According to the World Wildlife Fund (WWF), accidental catch or by-catch is probably the single greatest threat to marine turtles. As many as 200,000 Loggerheads and 50,000 Leatherback Turtles are caught annually by commercial long-line tuna, swordfish, and similar fisheries. WWF has been working with Mustad, the world's largest manufacturer of fishing hooks, to greatly reduce this problem by producing circle hooks for commercial fisheries.
Circle hooks (above, right) can easily be removed and the catch released. It is safer for turtles and other by-catch than the traditional J-hook (above, left) © WWF
Loggerhead turtle - vulnerable to long-line hooks, and critically endangered © WWF
The wandering Albatross is one of the species threatened by accidental drowning on long-lines © RSPB
The circle hook works by only fastening to the side of the mouth, where it can easily be removed and the prey released. The circle hook has proved to be better than the traditionally used 'J' shaped hook, which can be snagged by turtles, leading to suffocation or internal bleeding if swallowed.

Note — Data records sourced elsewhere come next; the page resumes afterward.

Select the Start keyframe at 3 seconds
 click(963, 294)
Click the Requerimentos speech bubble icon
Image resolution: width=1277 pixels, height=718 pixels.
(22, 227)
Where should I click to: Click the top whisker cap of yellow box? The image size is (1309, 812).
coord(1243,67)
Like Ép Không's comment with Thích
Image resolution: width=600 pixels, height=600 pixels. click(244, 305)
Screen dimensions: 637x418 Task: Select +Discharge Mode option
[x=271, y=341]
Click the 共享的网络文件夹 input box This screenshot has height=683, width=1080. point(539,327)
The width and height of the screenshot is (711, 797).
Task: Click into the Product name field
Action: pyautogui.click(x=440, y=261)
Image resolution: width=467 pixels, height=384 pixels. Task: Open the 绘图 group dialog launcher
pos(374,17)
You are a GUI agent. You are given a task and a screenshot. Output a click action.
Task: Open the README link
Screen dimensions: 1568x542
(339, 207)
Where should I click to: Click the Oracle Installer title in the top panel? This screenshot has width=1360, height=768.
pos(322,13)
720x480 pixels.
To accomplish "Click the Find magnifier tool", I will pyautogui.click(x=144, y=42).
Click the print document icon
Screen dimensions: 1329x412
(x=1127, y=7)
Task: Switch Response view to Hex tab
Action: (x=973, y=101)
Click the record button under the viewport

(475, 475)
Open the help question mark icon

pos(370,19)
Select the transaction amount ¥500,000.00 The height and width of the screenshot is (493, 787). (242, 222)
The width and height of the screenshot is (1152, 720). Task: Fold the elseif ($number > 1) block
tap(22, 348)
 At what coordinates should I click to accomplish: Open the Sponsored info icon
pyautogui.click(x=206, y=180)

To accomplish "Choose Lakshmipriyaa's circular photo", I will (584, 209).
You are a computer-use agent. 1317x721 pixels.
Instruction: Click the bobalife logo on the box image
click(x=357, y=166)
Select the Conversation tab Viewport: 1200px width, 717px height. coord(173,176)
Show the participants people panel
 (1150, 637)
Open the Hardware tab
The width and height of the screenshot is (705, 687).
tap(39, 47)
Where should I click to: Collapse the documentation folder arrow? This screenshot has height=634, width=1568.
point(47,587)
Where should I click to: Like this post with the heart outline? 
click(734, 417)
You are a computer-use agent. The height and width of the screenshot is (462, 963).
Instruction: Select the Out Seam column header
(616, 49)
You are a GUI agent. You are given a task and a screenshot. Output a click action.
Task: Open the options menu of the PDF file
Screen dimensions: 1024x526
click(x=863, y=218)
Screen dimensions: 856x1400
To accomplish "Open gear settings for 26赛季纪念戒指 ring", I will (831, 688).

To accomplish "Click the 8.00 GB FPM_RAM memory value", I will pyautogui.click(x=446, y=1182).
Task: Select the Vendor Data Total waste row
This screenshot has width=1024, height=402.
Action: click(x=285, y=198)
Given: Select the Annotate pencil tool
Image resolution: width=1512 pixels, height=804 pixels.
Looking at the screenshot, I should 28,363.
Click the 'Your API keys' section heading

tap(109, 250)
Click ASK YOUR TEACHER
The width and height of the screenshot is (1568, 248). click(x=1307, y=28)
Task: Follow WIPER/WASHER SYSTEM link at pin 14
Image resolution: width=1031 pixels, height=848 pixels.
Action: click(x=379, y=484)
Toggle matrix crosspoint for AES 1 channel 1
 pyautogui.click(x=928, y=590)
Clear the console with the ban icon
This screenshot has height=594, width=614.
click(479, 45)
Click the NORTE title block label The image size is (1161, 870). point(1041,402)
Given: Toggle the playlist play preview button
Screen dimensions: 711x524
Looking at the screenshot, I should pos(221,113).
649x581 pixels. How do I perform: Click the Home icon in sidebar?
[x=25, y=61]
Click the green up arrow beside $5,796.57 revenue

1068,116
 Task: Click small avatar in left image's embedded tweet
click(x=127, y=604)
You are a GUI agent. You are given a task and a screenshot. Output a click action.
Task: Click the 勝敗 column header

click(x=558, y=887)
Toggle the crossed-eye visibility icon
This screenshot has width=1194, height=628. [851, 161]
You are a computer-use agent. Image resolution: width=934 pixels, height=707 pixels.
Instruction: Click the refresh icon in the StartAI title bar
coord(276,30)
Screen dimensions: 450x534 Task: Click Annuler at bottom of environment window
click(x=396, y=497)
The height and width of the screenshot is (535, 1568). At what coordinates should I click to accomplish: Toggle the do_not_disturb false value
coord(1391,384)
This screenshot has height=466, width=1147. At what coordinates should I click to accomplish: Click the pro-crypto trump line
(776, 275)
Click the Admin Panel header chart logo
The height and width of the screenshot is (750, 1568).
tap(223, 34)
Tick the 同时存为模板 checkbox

It is already forbidden to use anything but circle hooks for commercial line fishing in the United States. Additionally, many sports fishermen use circle hooks to avoid by-catch, particularly when fishing for swordfish, tuna, sailfish, and blue marlin, and species that are normally released after being caught. Mustad is providing WWF with 250,000 circle hooks to be distributed to projects in areas where turtle by-catch presents a serious problem.
As reported in the last issue of Zwazo, traditional hooks and long lines have decimated many species of albatrosses and petrels, which are accidentally killed when they take the baits. So far very little is known about what impact circle hooks might have on reducing seabird by-catch. Some data have been collected in Hawaii, Brazil and South Africa, but sample sizes are currently too small to be conclusive. The view from BirdLife is that there are several ways in which circle hooks could slightly reduce seabird by-catch:
- the hooks are bigger, so may be less likely to be swallowed by seabirds
- the hook is turned inwards, so external snagging on wings or other body parts could be reduced
- for those birds caught during line hauling (as opposed to line setting), there may be better chance of post-release survival with circle hooks rather than J-hooks (as is the case for turtles, sharks, etc).
'It is vital to the survival hopes of many non-target species that ways of reducing unnecessary and wasteful by-catch in our fisheries continue to be explored, promoted and adopted by fisheries managers.'
All seven species of marine turtle Hawksbill, Green, Kemp's Ridley, Olive Ridley, Leatherback, Loggerhead, and Flatback are listed on Appendix I of the Convention on International Trade in Endangered Species of Wild Fauna and Flora (CITES).
Six of the seven species are listed as Endangered or Critically Endangered because of by-catch, and because of the illegal poaching and sale of turtle shell, eggs, leather, and meat. Hawksbill and Green turtles are known to breed in Seychelles, and Leatherback and Loggerhead turtles are known to use Seychelles waters. "It is vital to the survival hopes of many non-target species that ways of reducing unnecessary and wasteful by-catch in our fisheries continue to be explored, promoted and adopted by fisheries managers."
Turtle campaigning locally
The year 2006 has been declared the Year of the Turtle, by the International Ocean South East Asian Marine (IOSEA). Nature Seychelles has produced two full-colour posters of the Hawksbill and Green Turtles. Each has a message in Creole on the same format as the endemic bird posters we produced previously.
We are also developing a brochure that will be distributed to schools and Wildlife Clubs, with copies also made available to relevant organisations like the Ministry of Environment and Natural Resources and the Seychelles Fishing Authority.